:: To do ::
Please transcribe exactly the line that holds "Select the Simple reflex agent radio button" and all lines that follow it to the end of the records below, omitting any pictures.

:: Records shown ::
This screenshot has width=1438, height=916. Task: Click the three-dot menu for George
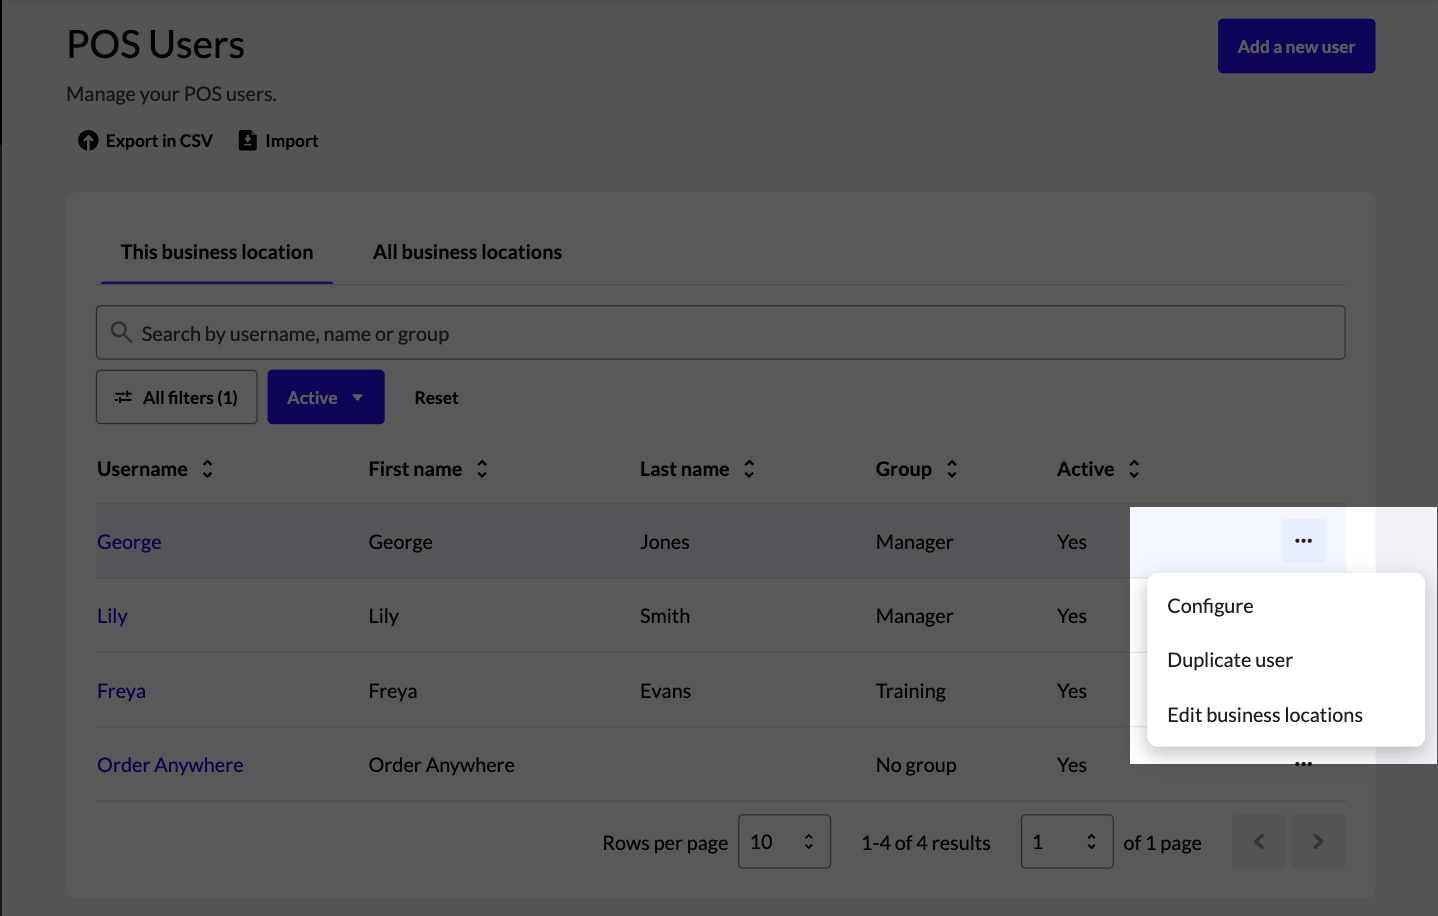coord(1303,541)
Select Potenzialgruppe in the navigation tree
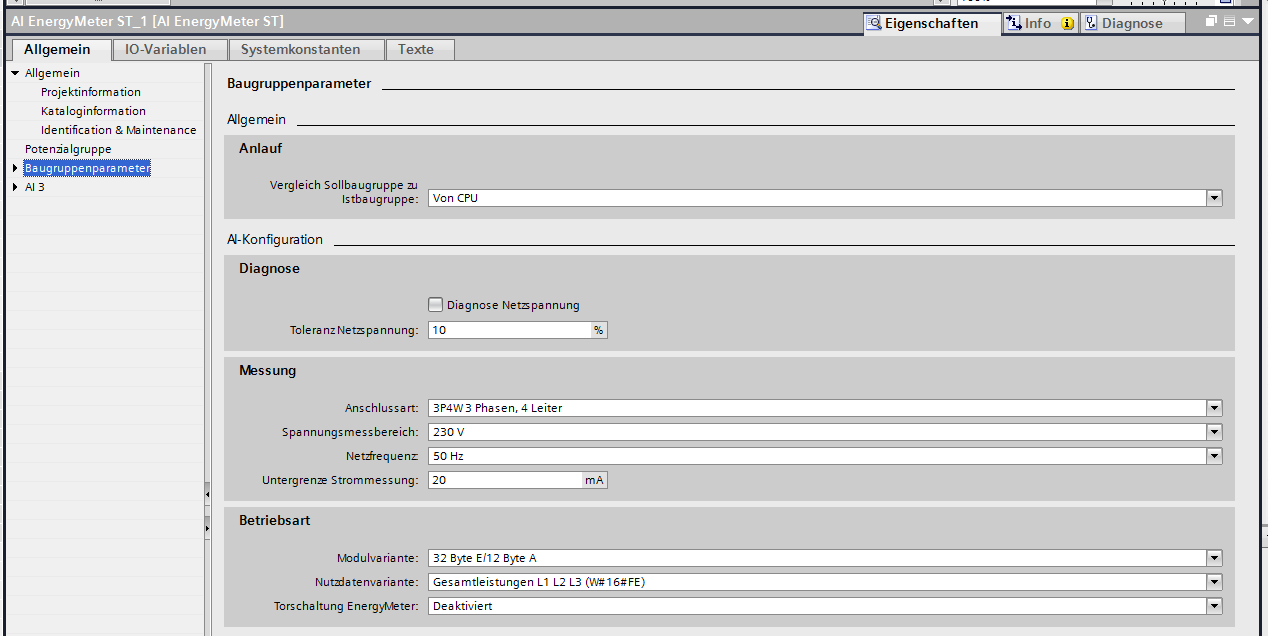This screenshot has height=636, width=1268. (68, 149)
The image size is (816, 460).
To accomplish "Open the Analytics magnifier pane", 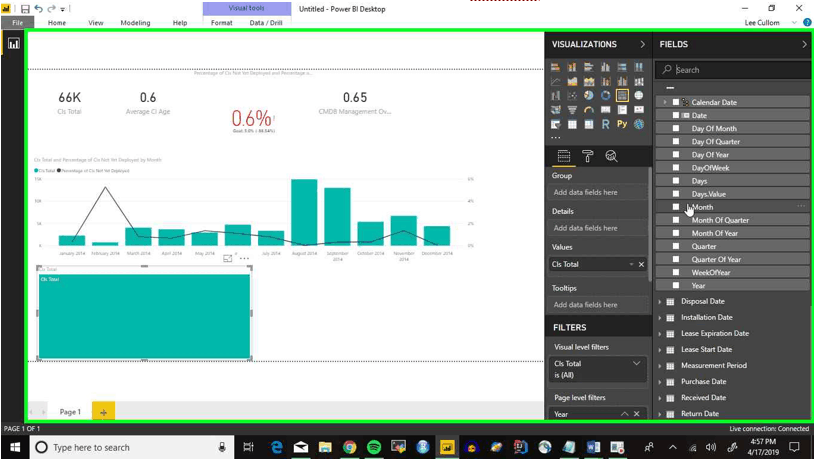I will point(611,156).
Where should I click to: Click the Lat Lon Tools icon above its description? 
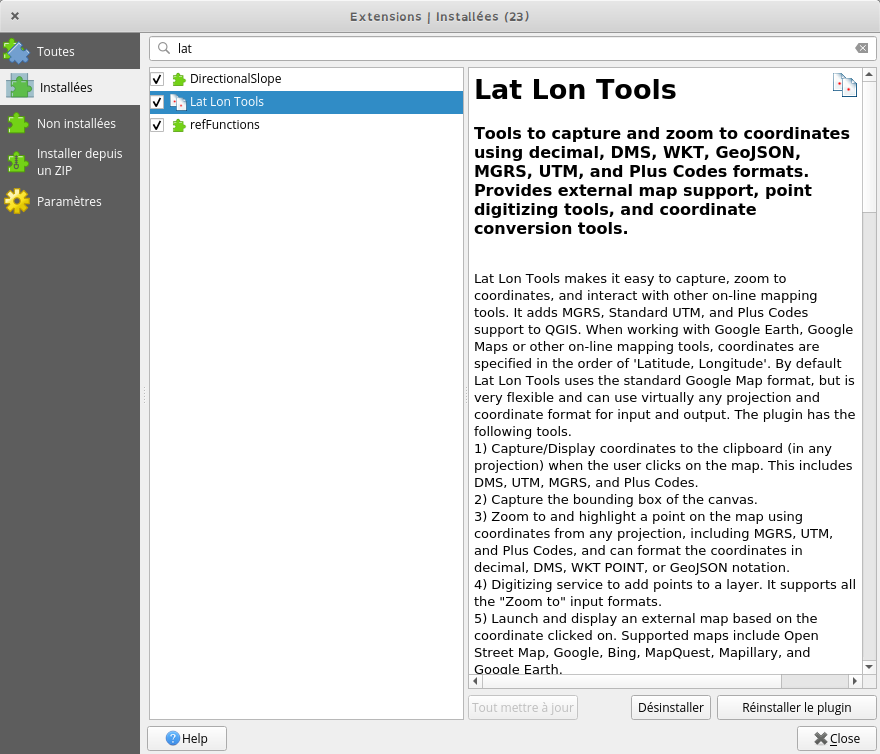coord(844,85)
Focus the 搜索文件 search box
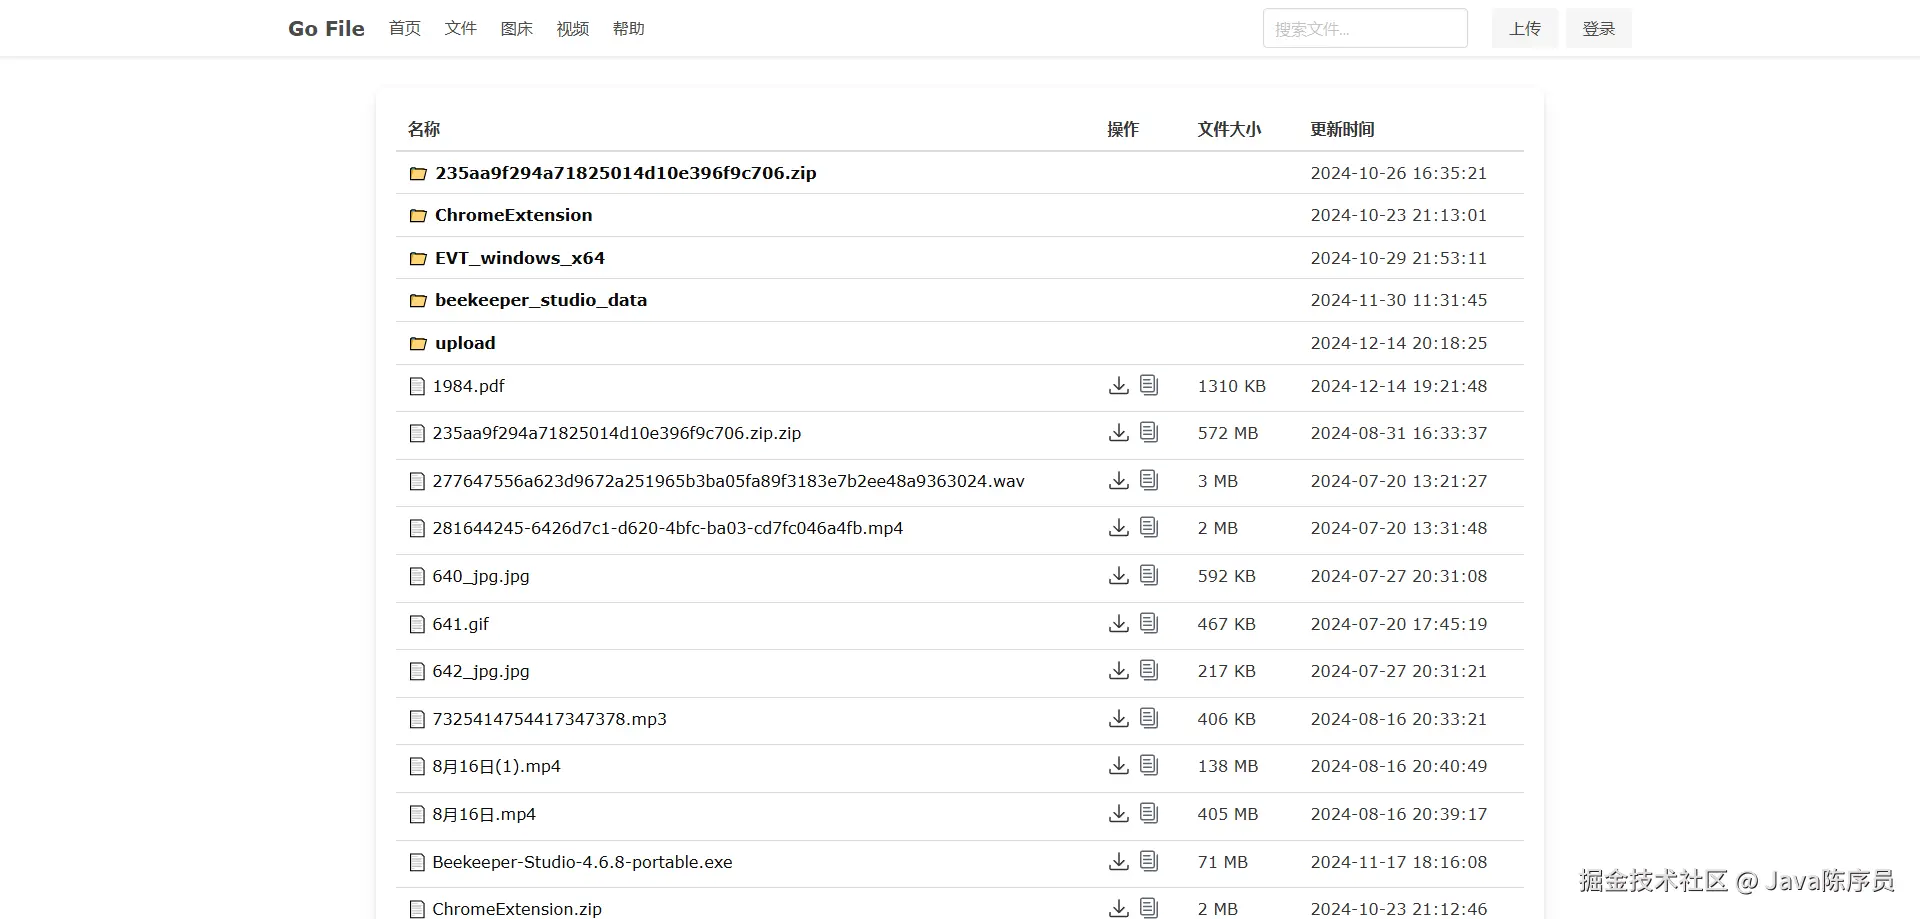The height and width of the screenshot is (919, 1920). [x=1364, y=29]
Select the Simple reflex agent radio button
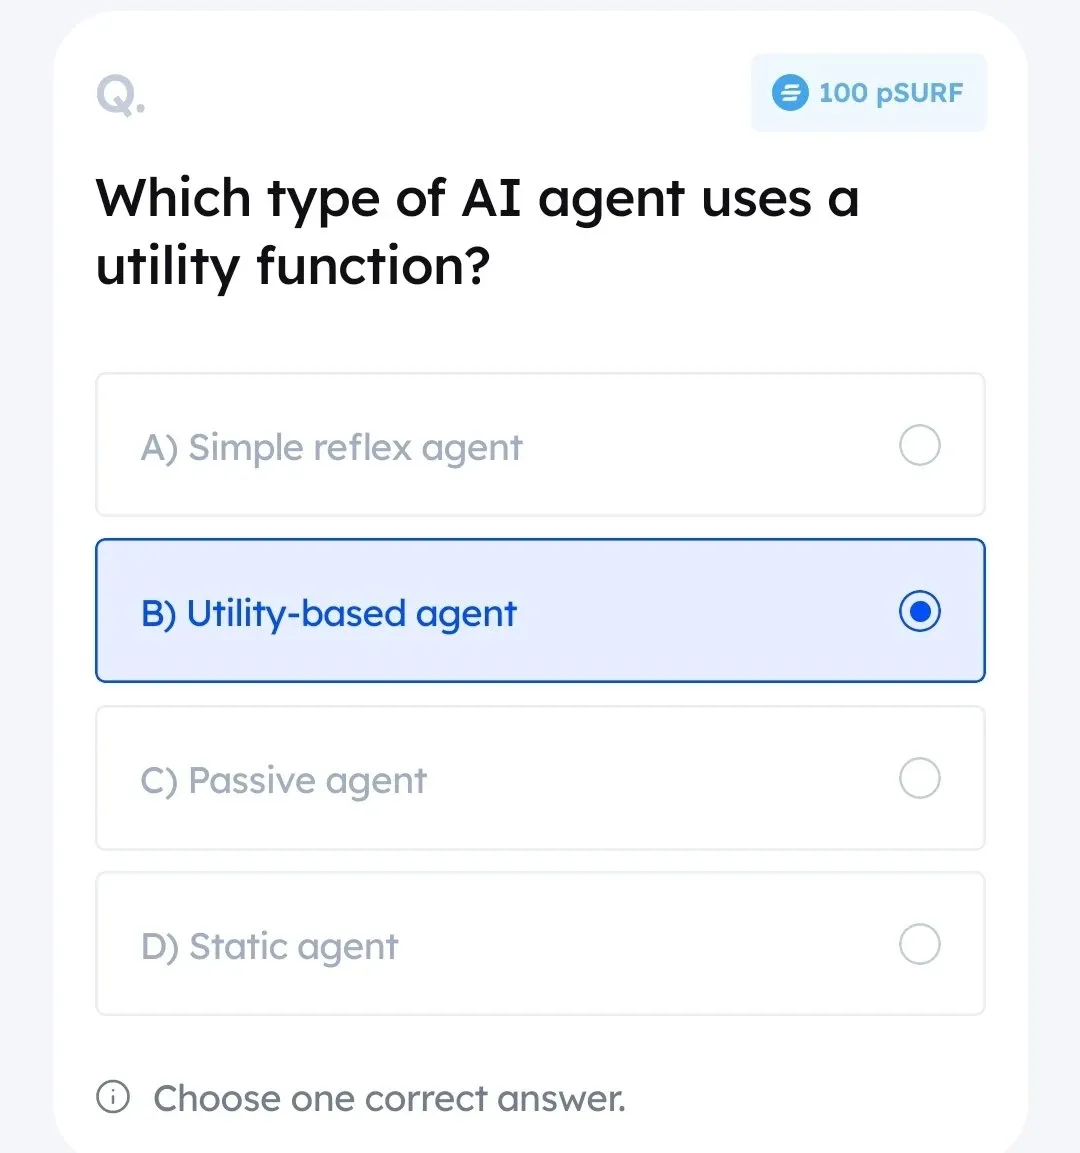1080x1153 pixels. (x=919, y=445)
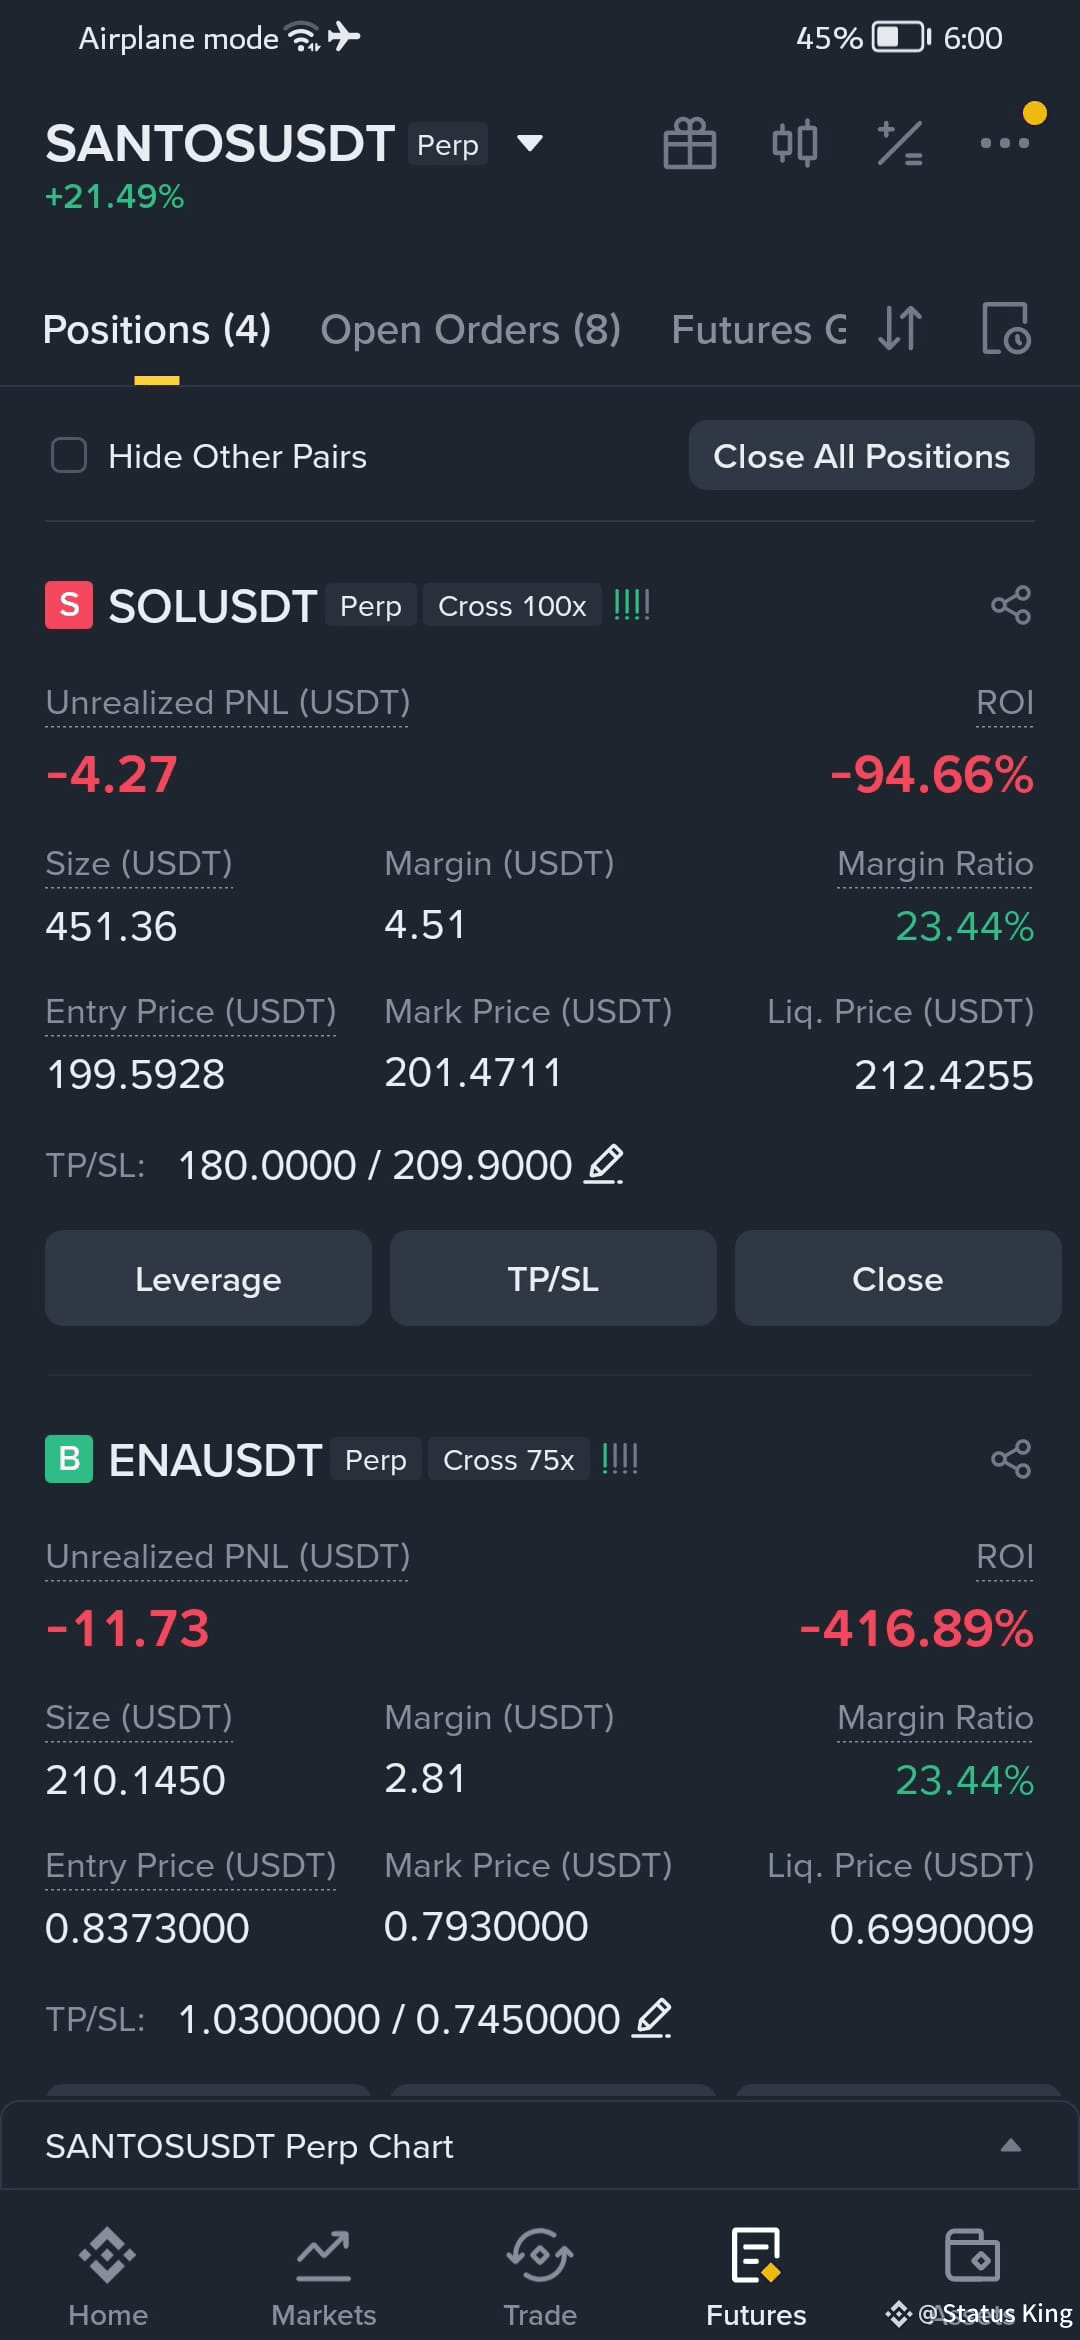Tap the sort positions arrows icon
This screenshot has width=1080, height=2340.
coord(900,329)
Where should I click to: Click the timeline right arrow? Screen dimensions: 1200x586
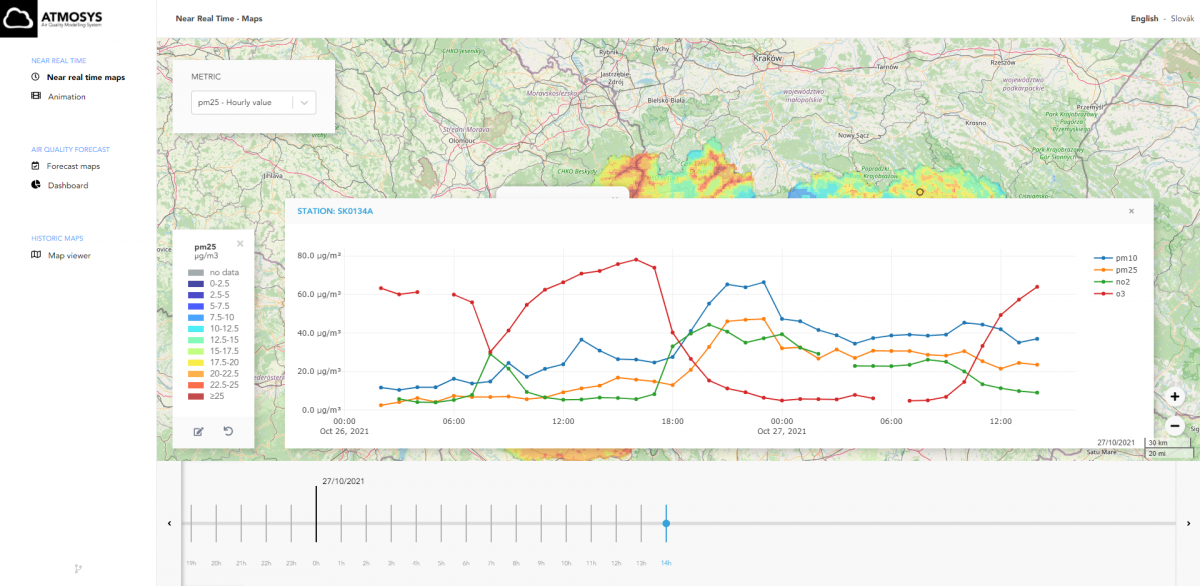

:: Written response ::
Select the Simple reflex agent radio button
1080x1153 pixels. (x=919, y=445)
Tap the sort positions arrows icon
This screenshot has width=1080, height=2340.
coord(900,329)
Where should I click to: Click the timeline right arrow? Screen dimensions: 1200x586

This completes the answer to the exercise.